Les deux cas de figure présentés témoignent d’une imbrication de stratégies migratoires et matrimoniales. Dans le cadre de situations conjugales marquées par une forte contrainte sociale, la recherche des conditions de l’autonomie dans la sphère intime suscite la décision migratoire. Le déplacement géographique contient ici à la fois la visée et la forme du recours à la ressource migratoire.

Conclusion

L’étude de la dyade conjugale en contexte migratoire donne à voir sa perméabilité aux divers contextes qui l’environnent. Les modalités de la relation conjugale se voient en effet affectées par les cadres nationaux, sociaux et culturels dans lesquelles elle s’exerce, tout comme les ressources des conjoints sont amenées à s’y reconfigurer.
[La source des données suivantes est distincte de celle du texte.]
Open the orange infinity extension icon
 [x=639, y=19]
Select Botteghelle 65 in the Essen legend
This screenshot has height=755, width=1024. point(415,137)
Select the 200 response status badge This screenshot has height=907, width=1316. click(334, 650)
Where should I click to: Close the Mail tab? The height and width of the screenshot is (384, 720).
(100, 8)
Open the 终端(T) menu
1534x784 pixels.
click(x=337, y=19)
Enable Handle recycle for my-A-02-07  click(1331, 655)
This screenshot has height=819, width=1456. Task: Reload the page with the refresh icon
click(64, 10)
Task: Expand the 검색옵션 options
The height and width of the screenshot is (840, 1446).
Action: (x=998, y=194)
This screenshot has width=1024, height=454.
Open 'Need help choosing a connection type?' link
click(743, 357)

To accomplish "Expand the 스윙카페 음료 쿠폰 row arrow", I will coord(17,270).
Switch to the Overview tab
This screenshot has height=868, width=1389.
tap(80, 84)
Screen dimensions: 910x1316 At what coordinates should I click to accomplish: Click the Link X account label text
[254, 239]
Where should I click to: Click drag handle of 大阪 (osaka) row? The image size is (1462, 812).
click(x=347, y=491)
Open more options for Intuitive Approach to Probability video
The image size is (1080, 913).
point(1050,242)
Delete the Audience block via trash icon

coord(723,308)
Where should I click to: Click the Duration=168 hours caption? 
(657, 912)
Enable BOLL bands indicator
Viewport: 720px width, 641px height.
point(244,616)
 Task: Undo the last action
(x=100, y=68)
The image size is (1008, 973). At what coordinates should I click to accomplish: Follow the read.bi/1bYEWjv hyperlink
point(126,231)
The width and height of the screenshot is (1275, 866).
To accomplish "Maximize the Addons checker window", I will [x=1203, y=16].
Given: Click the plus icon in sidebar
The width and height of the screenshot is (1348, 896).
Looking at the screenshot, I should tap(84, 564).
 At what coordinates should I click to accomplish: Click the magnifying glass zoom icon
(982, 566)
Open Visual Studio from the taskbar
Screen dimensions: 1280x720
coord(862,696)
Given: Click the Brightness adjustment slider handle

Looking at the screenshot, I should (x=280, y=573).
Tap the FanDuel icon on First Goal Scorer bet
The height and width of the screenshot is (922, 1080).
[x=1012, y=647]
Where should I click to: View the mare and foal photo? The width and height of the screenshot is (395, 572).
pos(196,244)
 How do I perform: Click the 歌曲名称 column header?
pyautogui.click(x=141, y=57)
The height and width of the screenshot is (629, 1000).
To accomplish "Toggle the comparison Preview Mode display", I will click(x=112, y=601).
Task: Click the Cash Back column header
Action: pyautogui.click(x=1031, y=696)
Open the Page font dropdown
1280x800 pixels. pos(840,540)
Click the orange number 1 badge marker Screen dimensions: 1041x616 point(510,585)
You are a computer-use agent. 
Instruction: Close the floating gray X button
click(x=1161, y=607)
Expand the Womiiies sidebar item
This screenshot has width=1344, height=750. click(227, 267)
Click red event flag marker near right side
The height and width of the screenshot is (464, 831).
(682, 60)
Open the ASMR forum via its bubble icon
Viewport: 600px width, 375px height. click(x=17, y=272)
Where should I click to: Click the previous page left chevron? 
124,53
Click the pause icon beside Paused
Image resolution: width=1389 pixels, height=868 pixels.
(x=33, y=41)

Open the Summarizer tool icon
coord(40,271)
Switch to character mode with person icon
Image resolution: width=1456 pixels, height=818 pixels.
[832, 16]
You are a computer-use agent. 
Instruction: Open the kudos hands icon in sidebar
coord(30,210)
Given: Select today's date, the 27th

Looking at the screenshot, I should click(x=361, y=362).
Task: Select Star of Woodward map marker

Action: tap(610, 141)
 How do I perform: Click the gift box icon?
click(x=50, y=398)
Si elle est une donnée de contexte, la migration est aussi une ressource parmi d’autres, à disposition des individus, qui vient rebattre les cartes du jeu conjugal contemporain.

Nous avons tenté de voir comment la ressource migratoire pouvait être sollicitée par les individus comme levier d’action à l’intérieur de l’espace conjugal. Qu’il soit question d’échapper à un destin matrimonial, d’imposer un statut au conjoint ou de faire valoir des normes et des pratiques en adéquation avec ses attentes, la situation migratoire est mobilisée sous différents modes pour modifier, concrètement, les formes de la vie conjugale.

Ces initiatives d’action mettent en relief les rapports de pouvoir qui traversent les relations conjugales et dans toutes les configurations observées, ces derniers se structurent autour d’enjeux d’autonomie. Il est question d’agir sur les modalités de l’intimité conjugale et, par là, de (re)définir les espaces d’une intimité personnelle. Au travers des mobilisations de la situation migratoire, s’exprime le souhait de trouver ou d’élargir des espaces de décision et d’agir, et cela apparaît d’autant plus vivement dans le cas des femmes, au regard des assignations genrées dont elles font l’objet. On relèvera ainsi une forme d’urgence à l’exercice d’une autonomie placée au cœur de l’espace conjugal, alors enjoint non seulement de lui laisser une place, mais aussi de participer à sa réalisation (Santelli, 2018). Il reste la question des moyens et des temporalités qui lui sont donnés pour y parvenir.